The NGI proposal is a part of an overall request for $1.1 billion, 10 
percent more than in 1997, for research and development in computers and 
communications technologies under the rubric of the Administration's 
High Performance Computing and Communications initiative.
   U.S. Global Change Research Program (USGCRP): The budget continues 
strong Administration support for the USGCRP, proposing $1.9 million for 
1998. Program priorities include research on seasonal to interannual 
climate variability, climate change over decades 

[[Page 84]]

to centuries, and on changes in atmospheric chemistry and ecosystems. 
The program also will continue to increase its focus on understanding
the consequences of change, particularly at regional levels.
   Emerging Infectious Diseases: The budget proposes $280 million, eight 
percent over 1997, for research on the development of new tools to 
detect and control emerging infectious diseases and on the biology and 
pathology of infectious agents. Focus areas include: surveillance; 
screening and quarantine; diagnostics, treatment, and prevention 
measures; training; antibiotic resistance; zoonotic infectious agents; 
and health effects of climate change.
   Partnership for a New Generation of Vehicles: The budget proposes 
$281 million, a seven-percent increase over 1997, for research to: (1) 

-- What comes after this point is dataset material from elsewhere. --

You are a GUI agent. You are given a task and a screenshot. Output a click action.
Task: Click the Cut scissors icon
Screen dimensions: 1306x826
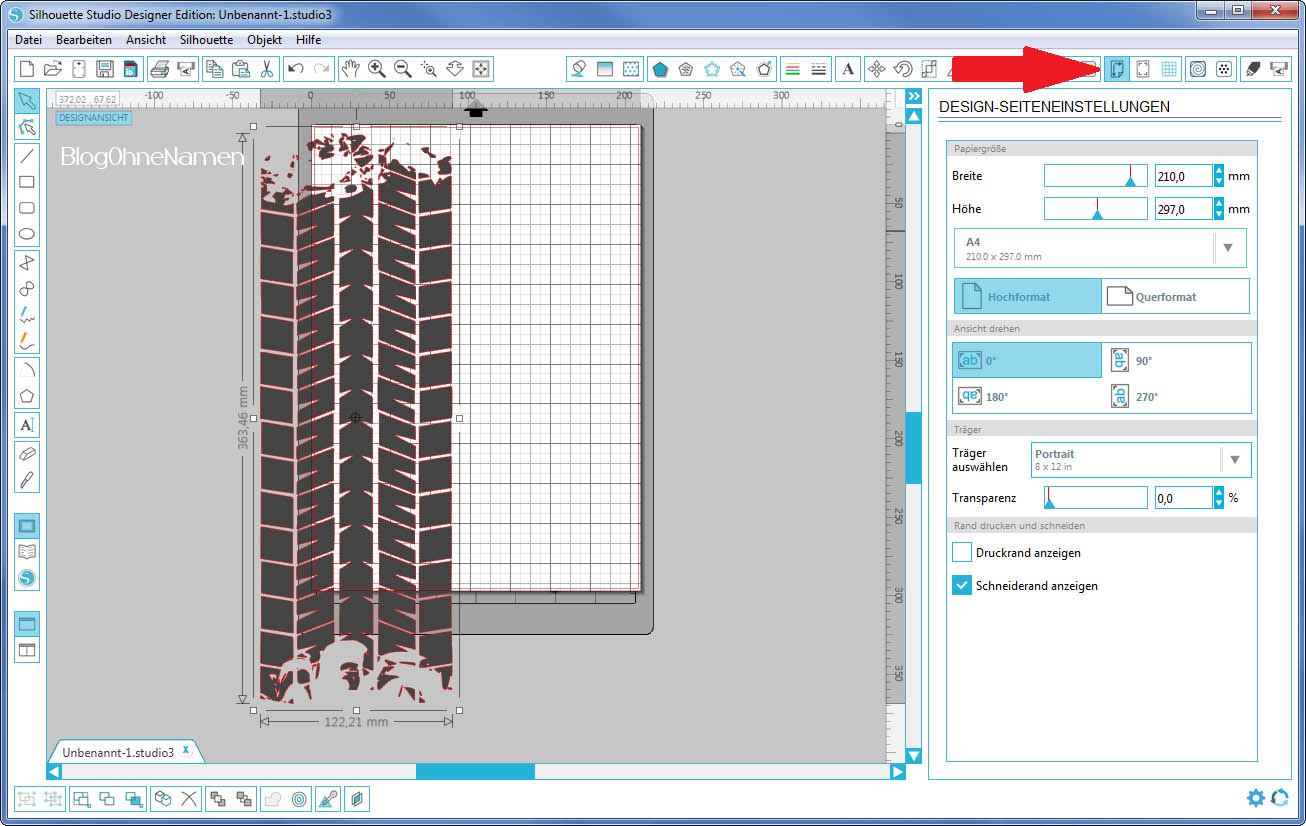[x=267, y=69]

develop advanced manufacturing techniques that make it easier to get new 
automobiles and auto components into the marketplace quickly; (2) use 
new technologies for near-term improvements in auto efficiency, safety, 
and emissions; and (3) lead to production prototypes of vehicles that 
are three times more fuel efficient than today's cars, with no sacrifice 
in comfort, performance, or price.
   Construction and Building: The budget proposes $203 million, a 15-
percent increase over 1997, for research to develop better construction 
technologies to improve the competitive performance of U.S. industry, 
raise the life cycle performance of buildings, and protect public safety 
and the environment.
   Educational Technology: The budget proposes $524 million, a five-
percent increase over 1997, for research and development on education 
and training to improve learning in schools, workplaces, and homes.